• **CONSIGNE 1**
Répondez à ces questions d'après l'extrait sur l'OIAC et la Syrie :
(a) À quelle date la frappe de missile F-UK-US a-t-elle été lancée ?
(b) Quel pays a mis son veto aux tentatives des États-Unis dans le cadre du processus JIM ?
(c) Comment s'appelle le nouveau groupe de l'OIAC ?
• **CONSIGNE 2**
Poursuivez l'extrait sur l'OIAC et la Syrie après sa dernière phrase.

• **EXTRAIT DU DOCUMENT**
◆ ◆ ◆ ◆ ◆
Un prétexte pour la guerre avait été
fabriqué par la suppression de
l'enquête.
Le « prétexte
pour la guerre » ne peut pas faire
référence à la
frappe de missile F-UK-US lancée le
16 avril 2018, huit jours après
l’incident de Douma et
avant que des inspecteurs de l’OIAC
ne se soient rendus sur le site.
Hitchens doit faire
référence à une guerre imminente censée
être basée sur le rapport désormais
disgracié de l’OIAC.
Il y a en effet un
chemin possible vers la guerre.
L’accord initial
concernant les enquêtes de l’OIAC en
Syrie stipulait que celle-ci rendrait
compte des résultats de ses
enquêtes dans le cadre d’un
mécanisme d’enquête conjointe (JIM)
des Nations Unies, suite auquel le
Conseil de sécurité imputerait la
culpabilité à l’une ou l’autre des
parties au conflit. Les États-Unis ont
tenté d’utiliser le processus JIM pour
imputer au gouvernement syrien des
incidents chimiques douteux en Syrie. La
Russie a mis son veto à ces tentatives.
Les États-Unis ont alors décidé de
contourner le processus des Nations
Unies.
En 2018, les
États-Unis et leurs mandataires ont
manipulé le statut de l’OIAC et lui ont
ajouté la tâche consistant à
identifier le coupable d’incidents
chimiques et le mettre à l’ordre du jour
de l’OIAC :
[La décision]
appelle également le secrétariat [de
l'OIAC] à prendre des dispositions «pour
identifier les auteurs de
l'utilisation d'armes chimiques en
République arabe syrienne en identifiant
et en rendant compte de toutes les
informations potentiellement pertinentes
pour l'origine de ces armes chimiques,
dans les cas où la
mission d'établissement des faits de
l'OIAC détermine, ou a déterminé, qu'un
ou plusieurs usages ont eu lieu, et les
cas pour lesquels le mécanisme d'enquête
conjoint OIAC / ONU n'a pas établi de
rapport».La décision
affirmait en outre que, chaque fois que
des armes chimiques étaient utilisées
sur le territoire d'un État partie, il
fallait identifier "les auteurs, les
organisateurs, les sponsors ou les
autres personnes impliquées" et
soulignait "la valeur ajoutée du
Secrétariat menant une enquête
indépendante sur une prétendue
utilisation d'armes chimiques en vue de
faciliter l'attribution universelle de
toutes les attaques par des armes
chimiques".
Le rapport manipulé
de l’OIAC, qui omettait les conclusions
de ses propres scientifiques,
constituera désormais le document de
base que le nouveau groupe de l’OIAC,
l’Équipe d’enquête et d’identification,
utilisera pour déclarer le gouvernement
syrien coupable. Ce verdict de
culpabilité peut ensuite être utilisé
pour justifier publiquement une guerre
contre la Syrie sans autre intervention
du Conseil de sécurité des Nations
Unies.
◆ ◆ ◆ ◆ ◆
• **DONNÉES FOURNIES**
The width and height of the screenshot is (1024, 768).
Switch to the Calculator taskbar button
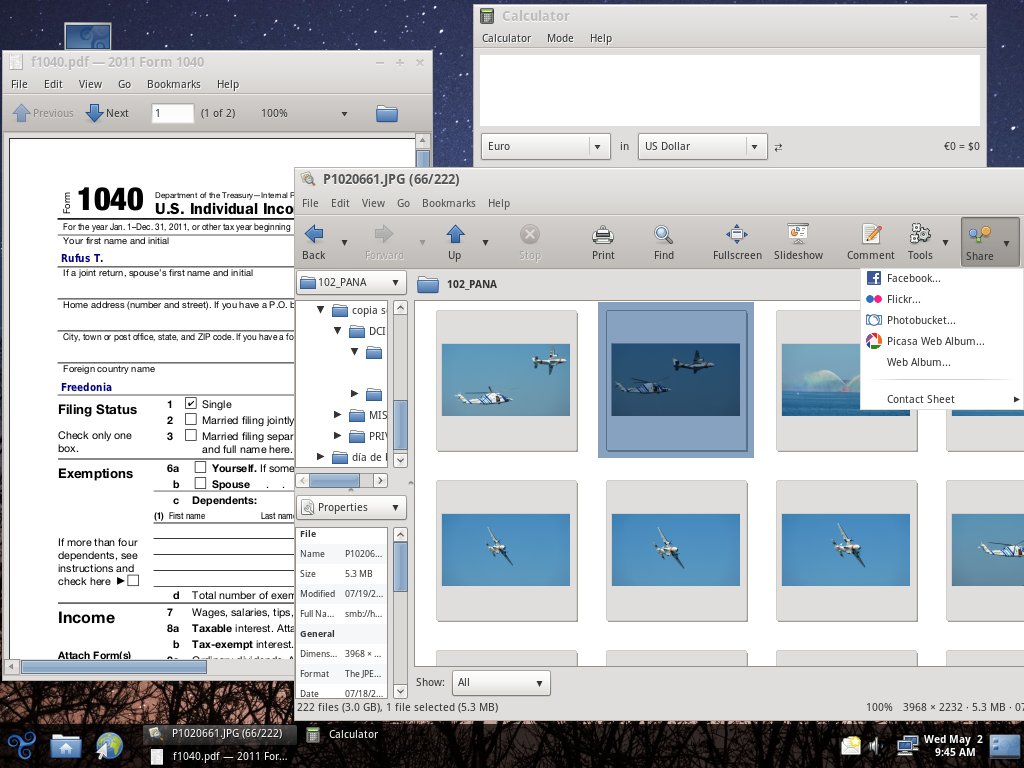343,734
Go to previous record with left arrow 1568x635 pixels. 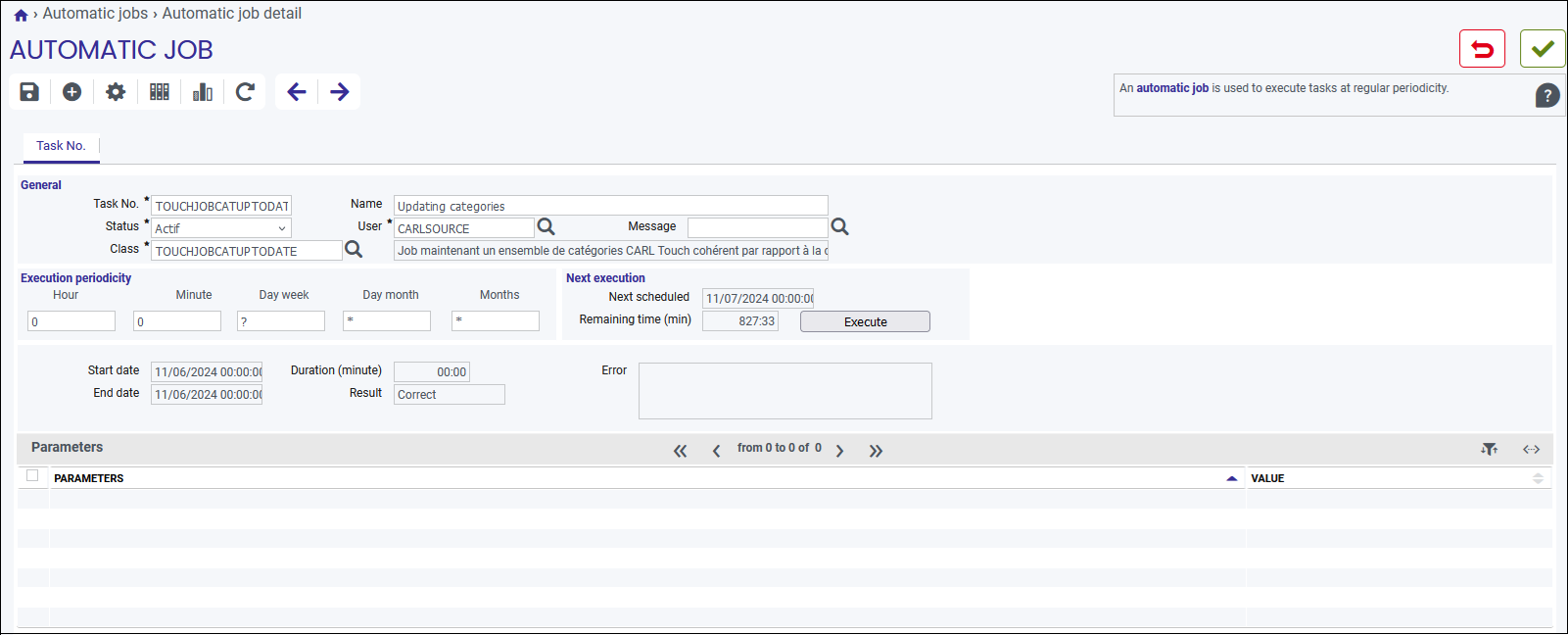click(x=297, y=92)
◆ ◆ ◆ ◆ ◆
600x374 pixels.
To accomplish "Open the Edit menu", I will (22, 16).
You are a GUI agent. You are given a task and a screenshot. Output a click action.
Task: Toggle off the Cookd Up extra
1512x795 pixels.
◆ ◆ ◆ ◆ ◆
• **RÉPONSE RÉDIGÉE 1**
(a) Le 16 avril 2018, huit jours après l'incident de Douma.
(b) La Russie.
(c) L'Équipe d'enquête et d'identification.

• **RÉPONSE RÉDIGÉE 2**
C’est ce que veut
dire Hitchens lorsqu’il écrit qu ‘« un
prétexte pour la guerre avait été
fabriqué par la suppression de
l’enquête ».
La Russie, la Chine
et plusieurs autres gouvernements ont
protesté contre le changement de statut
de l’OIAC. La déclaration russe à la
conférence de cette année sur la
Convention sur l’interdiction des armes
chimiques (CWC)
dit :
La décision
d'attribuer au secrétariat technique de
l'OIAC des fonctions d'identification
des parties responsables de
l'utilisation d'armes chimiques, adoptée
en juin 2018 lors de la CSP-SS-4 en
violation de la Convention, est
illégitime. Cette innovation imposée à
l'OIAC dépasse le cadre de la CWC et de
l'Organisation. La décision elle-même a
été adoptée en violation de la
Convention et sa mise en œuvre n'est
rien d'autre qu'une ingérence dans la
compétence exclusive du Conseil de
sécurité des Nations Unies.Comme résultat
prévisible de cette décision discutable,
des problèmes fondamentaux se sont
posés, à savoir le manque de
transparence et de responsabilité du
mécanisme "d'attribution", aux
organes directeurs de l'OIAC, de
l'équipe d'enquête et d'identification.
Les États parties doivent encore se
renseigner sur le mandat de cette
entité, ses conditions de
fonctionnement, ses critères de
sélection des "incidents" sur
lesquels enquêter ou les sources et
modalités de son financement.
Les scientifiques
de l’OIAC ont trouvé des preuves
sérieuses que le gouvernement syrien ne
peut pas être coupable de l’incident
de Douma. Sous la pression des
États-Unis, la direction de l’OIAC
supprima les rapports techniques de ses
scientifiques ou les remplaça par ceux
d’experts externes pour donner
l’impression que le gouvernement syrien
était à l’origine de l’incident. Le
nouveau groupe d’attribution de l’OIAC
utilisera ce rapport manipulé pour
déclarer la Syrie coupable de
l’incident. Les États-Unis et d’autres
pouvaient alors utiliser ce verdict de
culpabilité comme prétexte pour
déclencher une guerre.
Nous n’avons appris
l’existence de ce plan que parce que des
scientifiques et des ingénieurs
courageux de l’OIAC ne veulent pas que
leur organisation soit maltraitée pour
trouver des prétextes pour mener des
guerres contre des innocents. Ils se
sont manifestés et ont dit au public ce
qu’il devait savoir. Ils méritent notre
gratitude.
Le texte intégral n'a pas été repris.